▶ **Written instruction**:
Copy out the material word for word, starting at the line that contains "Given: Select the Facebook ads platform icon" and continuing through the end of the material. Leave the pictures out of your copy.

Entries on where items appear
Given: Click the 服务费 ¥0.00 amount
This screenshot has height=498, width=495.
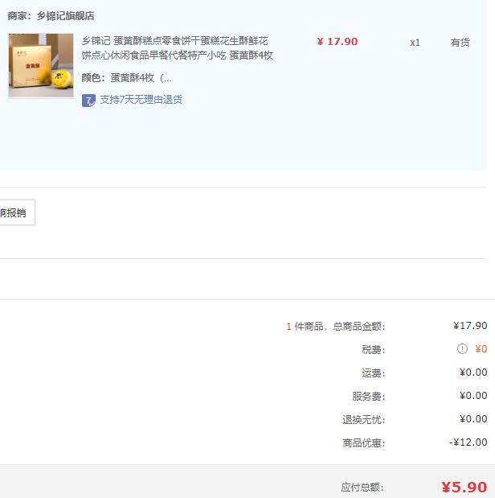Looking at the screenshot, I should pos(473,396).
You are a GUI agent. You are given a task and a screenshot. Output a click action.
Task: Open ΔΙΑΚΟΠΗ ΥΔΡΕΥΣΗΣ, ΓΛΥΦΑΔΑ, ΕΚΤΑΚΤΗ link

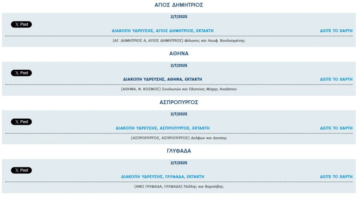click(162, 177)

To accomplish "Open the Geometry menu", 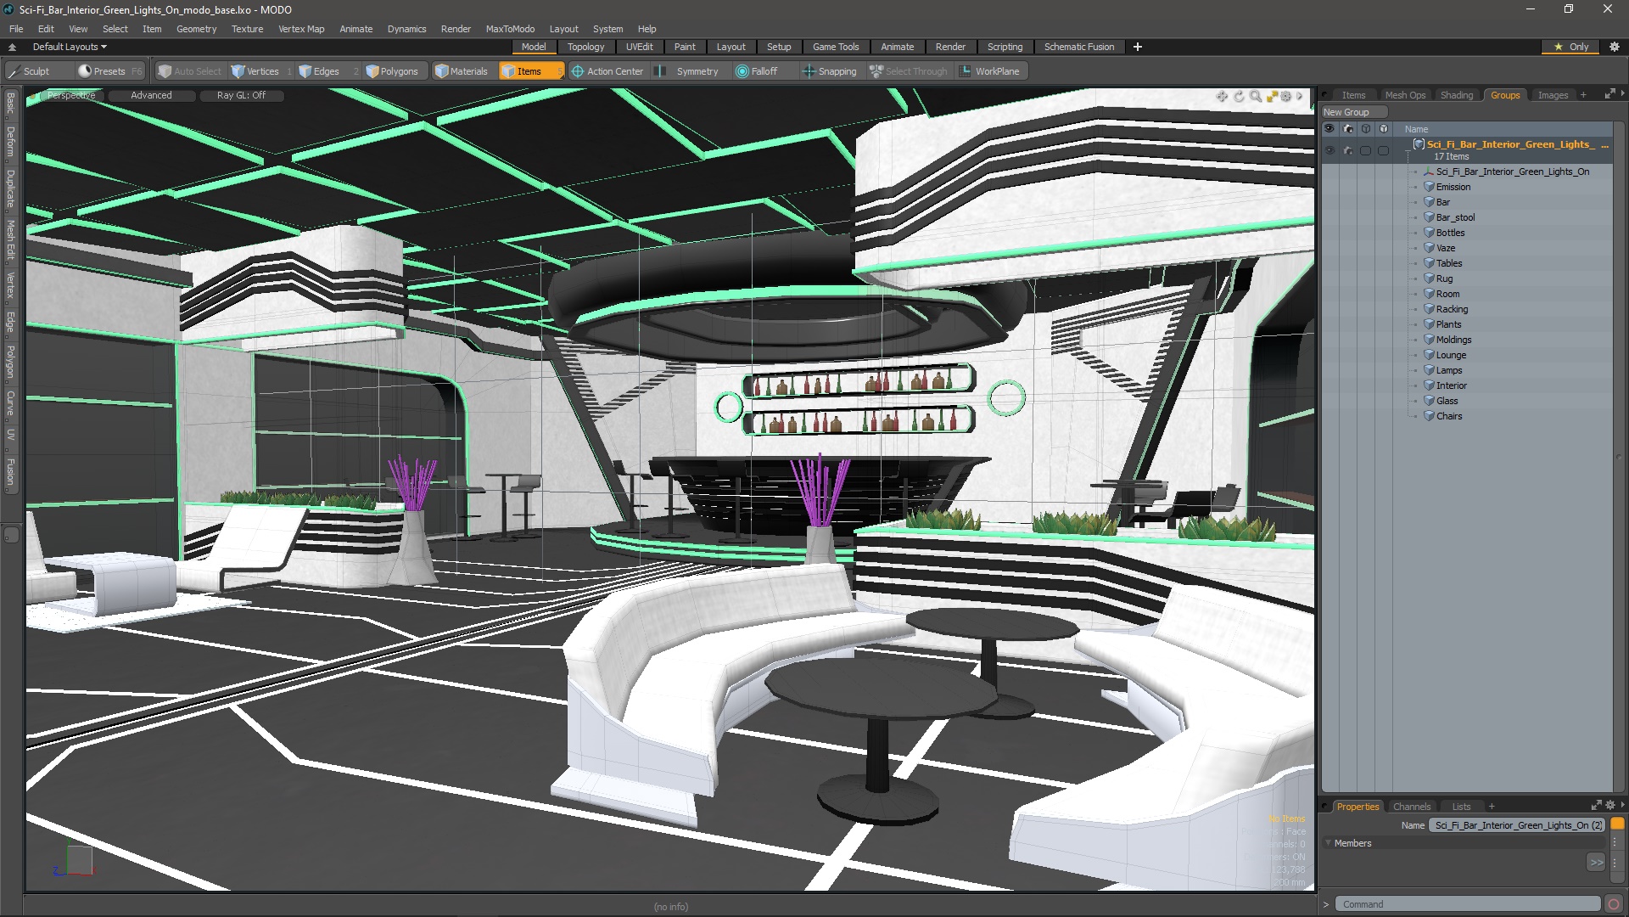I will (x=196, y=29).
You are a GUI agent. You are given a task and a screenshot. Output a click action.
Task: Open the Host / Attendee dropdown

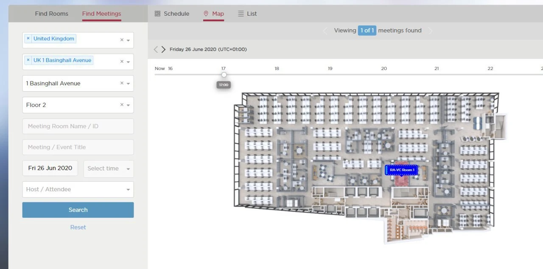point(78,189)
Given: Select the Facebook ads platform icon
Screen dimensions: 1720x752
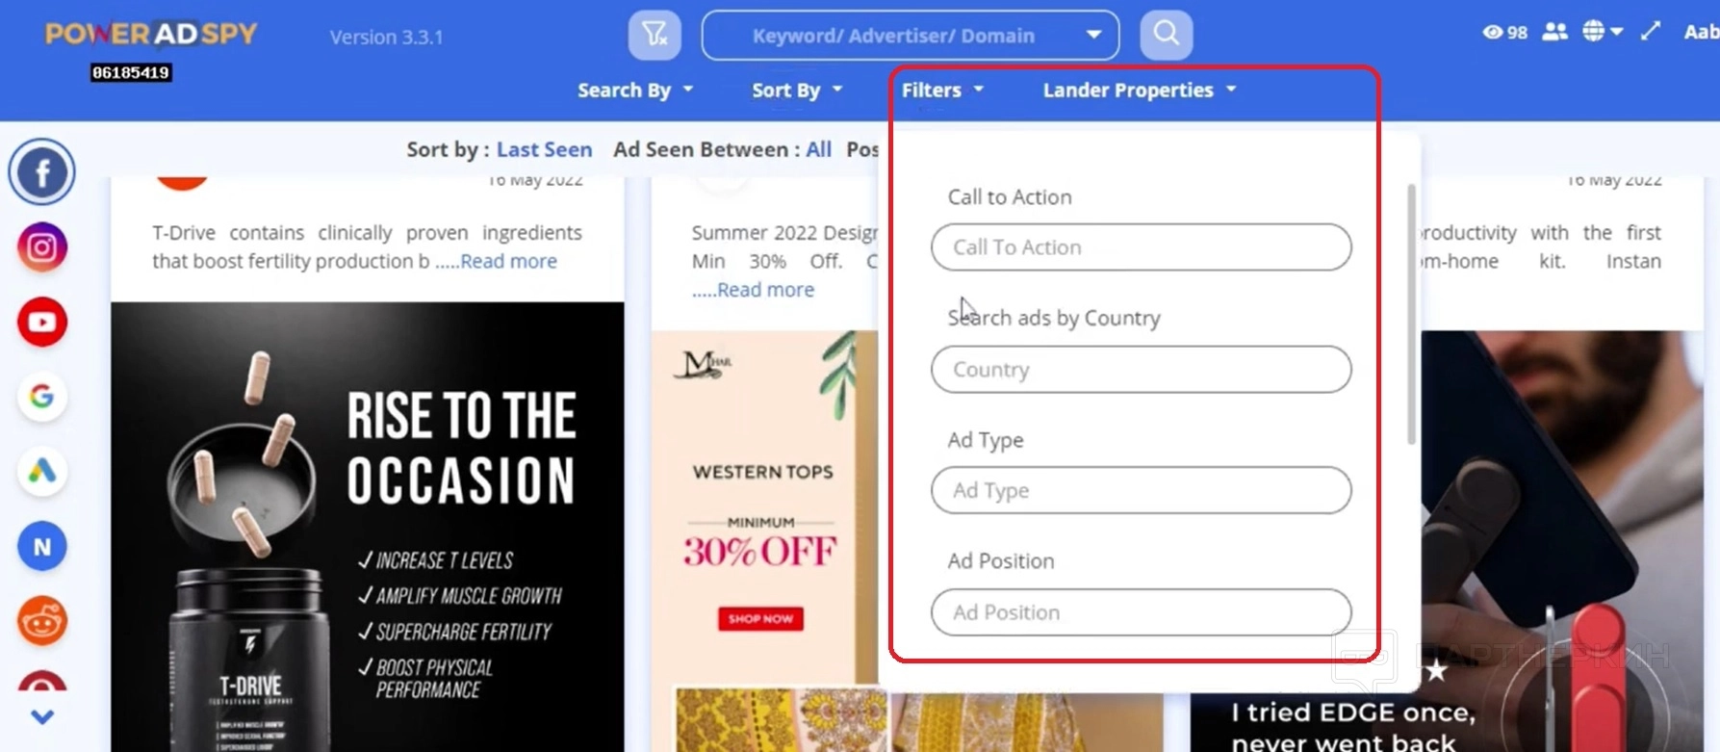Looking at the screenshot, I should tap(41, 172).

▶ **The completed task**:
Given: Select the Facebook ads platform icon
Screen dimensions: 1720x752
Looking at the screenshot, I should tap(41, 172).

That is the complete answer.